Class C Misdemeanors

A Class C misdemeanor carries a maximum penalty of a $500 fine, 30 days in jail, or both. Such misdemeanors include violations at state fair parks, public intoxication on transportation, and vagrancy charges.

Unclassified Misdemeanors

In Wisconsin, an unclassified misdemeanor is a type of misdemeanor that does not fall under the classification of Class A, B, or C misdemeanors. It means the penalties for an unclassified misdemeanor can vary widely depending on the offense and its circumstances.

Some examples of unclassified misdemeanors in Wisconsin include traffic violations and failure to appear in court.

How Does Probation Work in Wisconsin?

Probation in Wisconsin is a court-imposed sentence allowing individuals to serve their punishment outside a correctional facility. Instead of going to jail or prison, the offender is placed under the supervision of a probation officer.

The Division of Community Corrections (DCC) within the Wisconsin Department of Corrections (WDOC) oversees probation services in Wisconsin. The division works with probation officers to ensure public safety and to provide rehabilitation for the offender.

The probation officer's role is to enforce the terms of the probation agreement, supervise the offender's behavior, and provide guidance and support to help the offender complete their sentence.

A critical aspect of probation in Wisconsin is using risk assessments to determine the appropriate level of supervision and support needed for each probationer. These assessments consider factors such as the nature of the offense, the offender's Wisconsin Criminal Records, and their risk of reoffending.

Based on the assessment results, the probation officer can determine the appropriate level of supervision and support needed to ensure public safety and the offender's successful rehabilitation.

Probation Terms and Conditions in Wisconsin

The terms and conditions of probation are in a written agreement between the probationer and the court. Violations of these terms could result in the revocation of probation and imprisonment.

The conditions of probation in Wisconsin may vary widely depending on the nature of the crime and the offender's circumstances. Some common conditions include regular meetings with the probation officer, drug and alcohol testing, community service, not committing any new crimes, and refraining from drug or alcohol use.

In addition to the standard conditions, the court may require probationers to comply with special requirements tailored to their situation. For example, a probationer convicted of drunk driving may be required to attend alcohol education classes or participate in a treatment program. A probationer convicted of theft may be required to complete a restitution payment plan.

Early discharge from probation is a possibility for eligible offenders in Wisconsin. To be considered for early discharge, the offender must meet specific criteria set forth by the state.

These criteria include serving at least 50% of the probation term and being under minimum or administrative supervision for a reasonable period. The offender must also complete all financial commitments to victims, the court, and the department and any probation requirements specified by the sentencing court.

However, not all offenders are eligible for early discharge from probation in Wisconsin. Offenders required to register under Wisconsin Statutes section 301.45 do not qualify for this possibility.

It is worth noting that while early discharge from probation can be a positive outcome for eligible offenders, it is not a guarantee and is still at the discretion of the court and probation department.

How Does Parole Work in Wisconsin?

Parole is considered a supervised release granted to offenders who have served a portion of their prison sentence. It helps offenders reintegrate into society while still being overseen by the WDOC. The Wisconsin Parole Commission (WPC) is responsible for deciding whether an offender should be granted parole and establishing the conditions of their release.

**Given information**
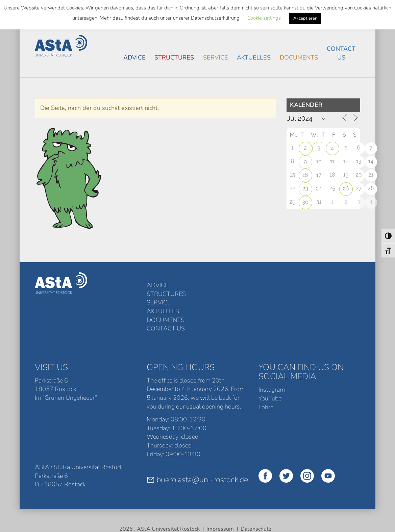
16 (305, 175)
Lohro (266, 372)
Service (216, 57)
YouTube (270, 364)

**Problem requirements**
According to the excerpt on Wisconsin misdemeanors and probation, what minimum share of the probation term must an offender serve to be considered for early discharge?

**Output of the task**
At least 50% of the probation term.